I promised I would write about the good and the bad. The real life of being here.
The real life of today is that it was boring and draining at the same time.
Siena was a good girl although not as active as usual today (which wears on my nerves). During her NST she kept trying to *swim* away from the monitor and kicking it. I had a flu shot and 2nd betamethazone shot (steroids for lung development). They also took out my IV so I don't have that sticking out of my arm all the time now, which is nice. Otherwise, I only had one consult today as compared with five yesterday.

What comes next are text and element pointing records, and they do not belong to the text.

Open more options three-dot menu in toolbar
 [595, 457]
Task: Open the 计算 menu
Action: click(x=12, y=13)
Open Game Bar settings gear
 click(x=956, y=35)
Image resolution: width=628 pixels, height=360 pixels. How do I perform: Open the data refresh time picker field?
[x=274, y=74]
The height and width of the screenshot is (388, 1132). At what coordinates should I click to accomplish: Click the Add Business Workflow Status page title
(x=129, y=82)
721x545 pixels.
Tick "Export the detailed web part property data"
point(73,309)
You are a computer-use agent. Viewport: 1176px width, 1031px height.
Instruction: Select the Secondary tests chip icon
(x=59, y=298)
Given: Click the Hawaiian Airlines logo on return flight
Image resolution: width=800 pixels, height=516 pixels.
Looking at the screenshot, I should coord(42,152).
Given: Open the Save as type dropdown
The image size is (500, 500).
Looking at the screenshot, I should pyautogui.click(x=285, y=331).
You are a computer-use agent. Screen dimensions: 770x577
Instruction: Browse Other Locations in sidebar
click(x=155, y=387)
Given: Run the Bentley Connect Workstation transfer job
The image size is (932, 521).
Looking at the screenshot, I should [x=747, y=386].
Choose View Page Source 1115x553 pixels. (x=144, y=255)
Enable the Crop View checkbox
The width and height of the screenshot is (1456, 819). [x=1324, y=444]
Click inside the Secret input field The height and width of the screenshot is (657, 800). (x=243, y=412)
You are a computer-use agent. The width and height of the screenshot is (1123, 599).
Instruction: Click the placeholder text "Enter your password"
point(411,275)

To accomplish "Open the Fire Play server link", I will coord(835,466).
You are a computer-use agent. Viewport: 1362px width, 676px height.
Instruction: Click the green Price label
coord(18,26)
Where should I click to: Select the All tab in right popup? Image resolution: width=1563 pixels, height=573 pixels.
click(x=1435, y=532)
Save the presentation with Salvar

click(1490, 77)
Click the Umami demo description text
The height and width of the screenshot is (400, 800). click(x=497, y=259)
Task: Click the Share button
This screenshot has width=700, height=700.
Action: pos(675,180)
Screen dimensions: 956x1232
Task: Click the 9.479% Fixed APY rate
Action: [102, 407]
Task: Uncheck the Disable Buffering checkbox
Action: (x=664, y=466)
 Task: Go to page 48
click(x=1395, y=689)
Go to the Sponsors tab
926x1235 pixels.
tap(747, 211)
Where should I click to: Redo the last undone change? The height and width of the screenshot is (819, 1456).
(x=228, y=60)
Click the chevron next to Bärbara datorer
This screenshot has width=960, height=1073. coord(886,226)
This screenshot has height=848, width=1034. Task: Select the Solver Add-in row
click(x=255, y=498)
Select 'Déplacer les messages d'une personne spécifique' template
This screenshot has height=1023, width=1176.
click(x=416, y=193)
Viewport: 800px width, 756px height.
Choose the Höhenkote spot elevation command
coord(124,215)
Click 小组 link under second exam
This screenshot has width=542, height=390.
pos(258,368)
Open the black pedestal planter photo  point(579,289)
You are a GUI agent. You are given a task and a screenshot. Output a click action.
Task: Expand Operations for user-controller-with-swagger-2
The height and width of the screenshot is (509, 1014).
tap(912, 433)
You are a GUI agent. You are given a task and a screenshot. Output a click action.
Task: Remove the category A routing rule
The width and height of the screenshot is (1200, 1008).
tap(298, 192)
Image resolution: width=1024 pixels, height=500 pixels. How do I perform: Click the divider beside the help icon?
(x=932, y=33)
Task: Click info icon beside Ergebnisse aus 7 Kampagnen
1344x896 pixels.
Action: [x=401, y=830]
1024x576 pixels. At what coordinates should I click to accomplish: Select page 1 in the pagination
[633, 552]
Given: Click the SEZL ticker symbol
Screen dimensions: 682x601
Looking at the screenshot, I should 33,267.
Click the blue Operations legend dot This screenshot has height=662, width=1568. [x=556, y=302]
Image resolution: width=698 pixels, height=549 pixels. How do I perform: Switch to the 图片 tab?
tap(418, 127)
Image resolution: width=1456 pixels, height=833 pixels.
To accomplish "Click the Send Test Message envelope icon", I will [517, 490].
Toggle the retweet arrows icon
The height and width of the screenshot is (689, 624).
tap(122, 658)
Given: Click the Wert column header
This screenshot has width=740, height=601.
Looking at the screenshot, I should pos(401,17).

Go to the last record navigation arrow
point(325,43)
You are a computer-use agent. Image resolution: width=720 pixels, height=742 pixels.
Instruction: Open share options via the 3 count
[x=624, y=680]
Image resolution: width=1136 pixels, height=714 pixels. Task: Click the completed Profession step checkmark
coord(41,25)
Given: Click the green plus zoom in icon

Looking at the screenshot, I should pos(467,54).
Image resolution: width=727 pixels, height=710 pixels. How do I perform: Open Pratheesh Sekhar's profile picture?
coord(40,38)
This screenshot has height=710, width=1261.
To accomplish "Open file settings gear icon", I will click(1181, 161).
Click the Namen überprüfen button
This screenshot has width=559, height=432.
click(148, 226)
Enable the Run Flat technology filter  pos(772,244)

For the last five weeks I've had a balance of good days where I am very optimistic and hopeful for a good outcome followed by a *crash* of emotions on the other side where I just want the whole nightmare over. I just want to KNOW one way or another what we are actually looking forward to. Usually these crashes come after several days of moving in the right direction and good news and they feel like little reality checks.
I didn't sleep very well last night and was already feeling pretty down before Tim arrived around lunchtime (bearing Chipotle, chocolate, and Sprite). Between his company, a nap, a walk (I've been given permission to be up and around including off unit for 2 hours/day), some cribbage, some schoolwork, and a few tears I was in much better shape when he left around dinner time.
Normally Aidan has a time limit on when he can be on the wireless connection (and thus able to text with me on his iPod), but I asked Tim to remove it because it was nice chatting with him this evening too. He (Aidan) called later and made all of the kids talk to me, even Caleb (who does not care for the telephone or really any extraneous conversation).
So while nothing *bad* happened today, I can't really say today was much of a good day. Hoping for a good nights sleep tonight as that really does make all of the difference.